Hitting centre never raises the hackles but, while a swing to the extreme left may surprise, any movement to the far-right delivers a shock

Update: 2022-09-27 18:40 GMT
From left, The League's Matteo Salvini, Forza Italia's Silvio Berlusconi, and Brothers of Italy's Giorgia Meloni attend the final rally of the center-right coalition in central Rome, Thursday, Sept. 22, 2022. (File Photo: AP)

As a wave of anti-establishment sentiment gathered post-Covid, the victory of Giorgia Meloni’s Friends of Italy to lead a coalition that includes the mercurial Matteo Salvini’s League and the stalwart Silvio Berlusconi’s Forza Italia should be raising the pique more than causing the ringing of alarm bells.

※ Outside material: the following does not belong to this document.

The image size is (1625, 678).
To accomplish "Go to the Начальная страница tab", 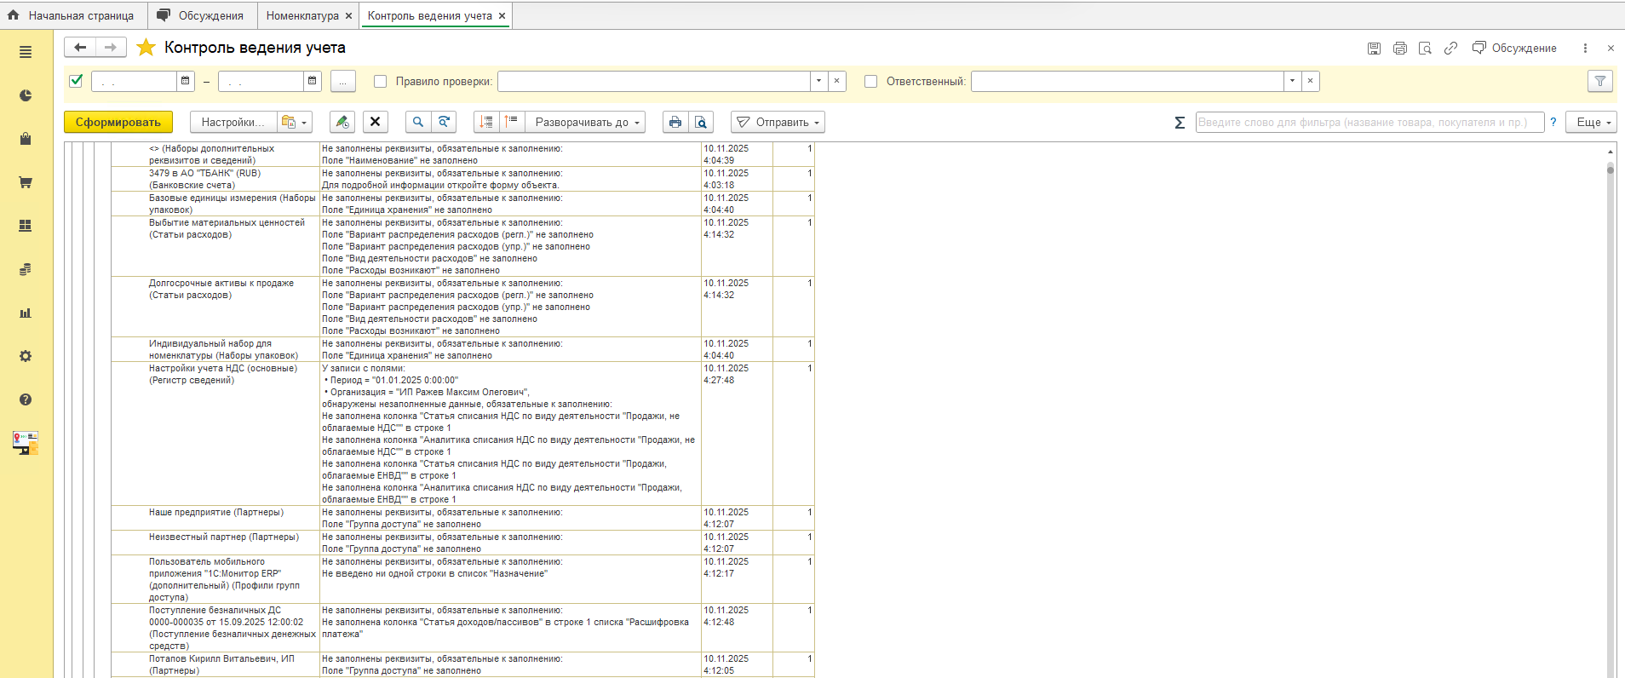I will point(80,15).
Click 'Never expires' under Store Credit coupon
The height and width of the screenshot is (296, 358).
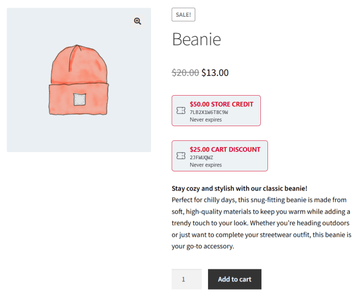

Of the three major points in the political spectrum, hitting the centre never raises the hackles but, while a swing to the extreme left may surprise, any movement to the far-right delivers a shock. More so in the case of Italy because an iconoclastic populist in Ms Meloni and her party with roots in the post-war fascist party MSI will be heading a fractious coalition in a nation that has had its fair share of a rise and fall of electoral alliances in the last few years.

Also, the political momentum in Europe in these fraught times of a cost-of-living crisis and runaway inflation is indubitably with the right, as evidenced in the results of the Swedish election last week, which followed Marine Le Pen’s impressive-enough showing against Emmanuel Macron in the French presidential election.   

The ground realities of an Italy ensconced firmly in the EU may, however, be the balancing factor as the country needs recovery funds from EU institutions, estimated to be nearly 200 bn euro in the next four years to avert recession. Furthermore, her own party’s survival instincts after coming to power as well as her softening stand on EU and support of NATO after the Ukraine war might see a mellower Meloni holding the reins.  

It may seem a paradox that a coalition, with 26 per cent of the vote when only 64 per cent of voters turned out because of general disenchantment with politics, will be ruling at a time of sweeping euro-scepticism baiting Brussels. Italy’s largely decentralised system offers hope too that Meloni might first attempt to set the economy right to help people in distress before trying to force any of her anti-migrant and reactionary ideas on her people.